The Oakland Athletics' 1990 season was their 23rd season  in Oakland, California. It was also the 90th season in franchise history. The team finished first in the American League West with a record of 103 wins 59 losses.

The Athletics' 1990 campaign ranks among the organization's finest. Oakland, in winning 103 games, led the league outright in wins for a third consecutive season; they remained the last major North American team to accomplish this until 2017, when the feat was matched by the nearby Golden State Warriors of the NBA. The Athletics benefited from stellar performances in all areas of the game. The team's offense was led by eventual Hall-of-Famer Rickey Henderson, who finished the season with 65 stolen bases, 28 home runs, a .325 batting average, and took home the 1990 American League MVP Award. The Athletics also benefited from strong performances by superstars Mark McGwire and Jose Canseco. The pair clubbed 39 and 37 home runs, respectively; in doing so, they drove in a combined total of 209 runs. Over the course of the season, the team added to an already strong offense; the additions of recent All-Stars Willie Randolph, Willie McGee, and Harold Baines further widened the gap between the Athletics and the rest of the league. Established veterans (such as Carney Lansford, Terry Steinbach, Dave Henderson, and Mike Gallego) and promising young players (mainly Walt Weiss and Mike Bordick) rounded out arguably the deepest roster in all of Major League Baseball. Eight of the Athletics' nine main postseason starters (R. Henderson, McGwire, Canseco, McGee, Steinbach, Randolph, Baines, and Lansford) played in at least one All-Star Game between 1988 and 1990.

The Athletics pitching staff, in many regards, had an even stronger campaign. The starting rotation was led by veteran Bob Welch. Welch would finish the season with both an MLB-leading 27 wins and a 2.95 ERA; this performance was strong enough to net the 1990 Cy Young Award. Welch, as of 2021, remains the last MLB pitcher to win at least 25 games in a season. Fellow starter Dave Stewart, winner of 22 games, finished in a tie (with Pittsburgh starter Doug Drabek) for the second-most wins in MLB. 1989 All-Star Mike Moore, 1991 All-Star Scott Sanderson, and longtime Athletic Curt Young rounded out the American League's top rotation. The Athletics' bullpen was led by superstar closer Dennis Eckersley, who posted a microscopic 0.61 ERA while recording 48 saves. As a team, the Athletics allowed only 570 runs (the fewest in the American League by a wide margin).

:: GOAL ::
Set down, word for word, the part of the Oakland Athletics' 1990 season passage that opens with the words containing "The Oakland Athletics'" and closes with "wins 59 losses.".

:: PROVIDED INFORMATION ::
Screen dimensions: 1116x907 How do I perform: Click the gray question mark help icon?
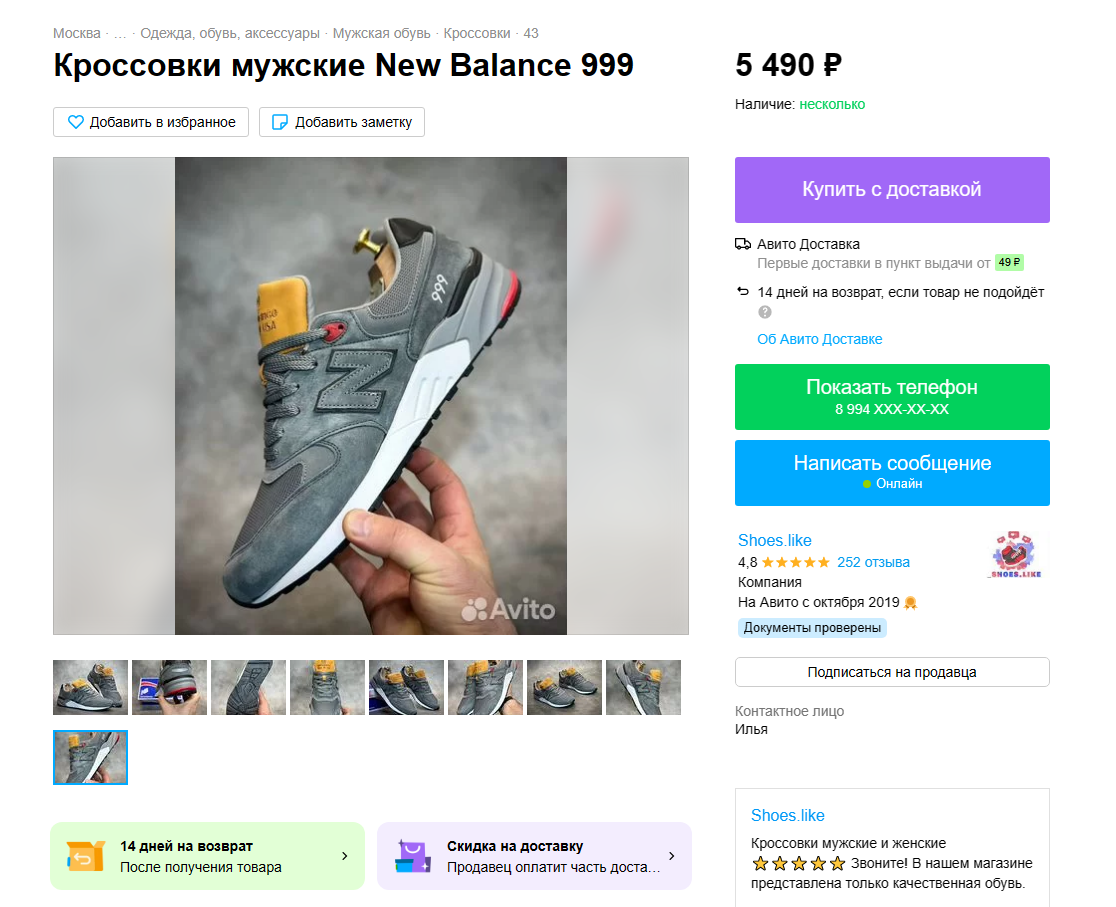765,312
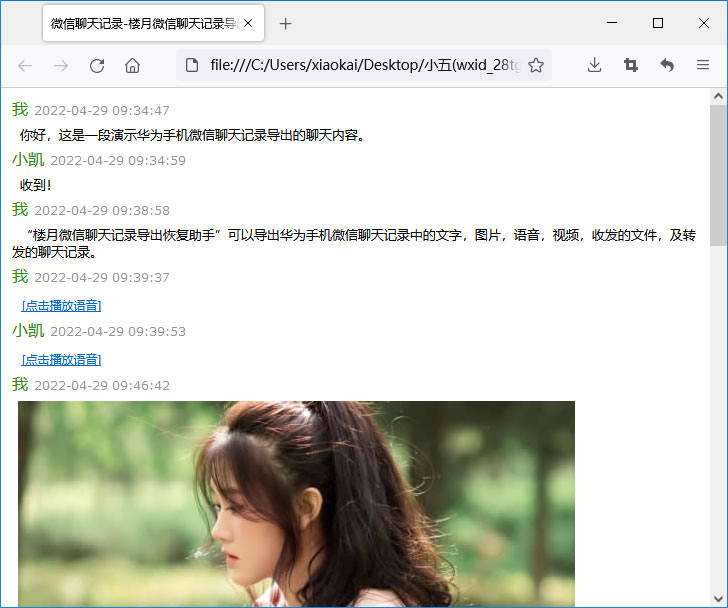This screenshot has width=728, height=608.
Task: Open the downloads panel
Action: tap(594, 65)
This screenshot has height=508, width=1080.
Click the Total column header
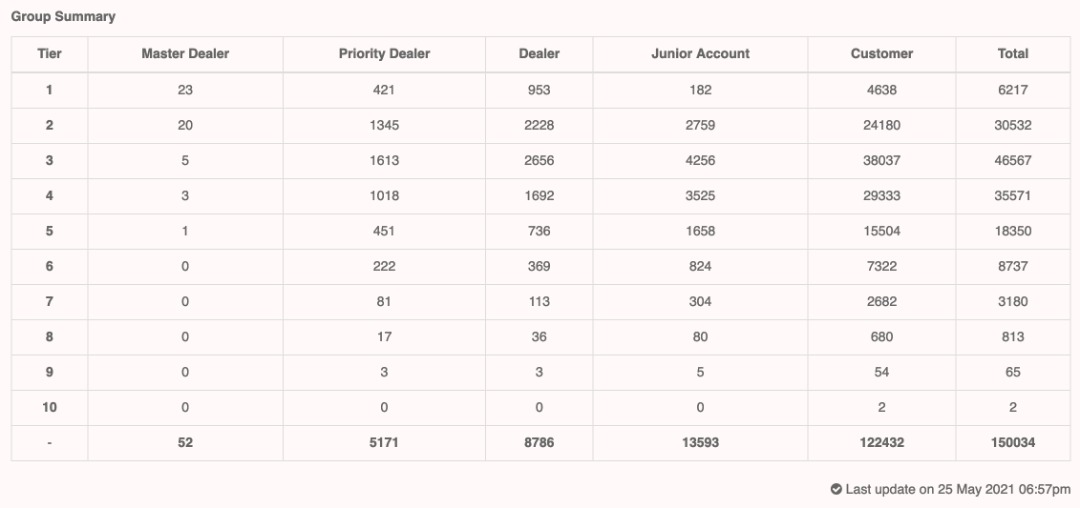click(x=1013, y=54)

:: EXERCISE RESULT ::
The Oakland Athletics' 1990 season was their 23rd season  in Oakland, California. It was also the 90th season in franchise history. The team finished first in the American League West with a record of 103 wins 59 losses.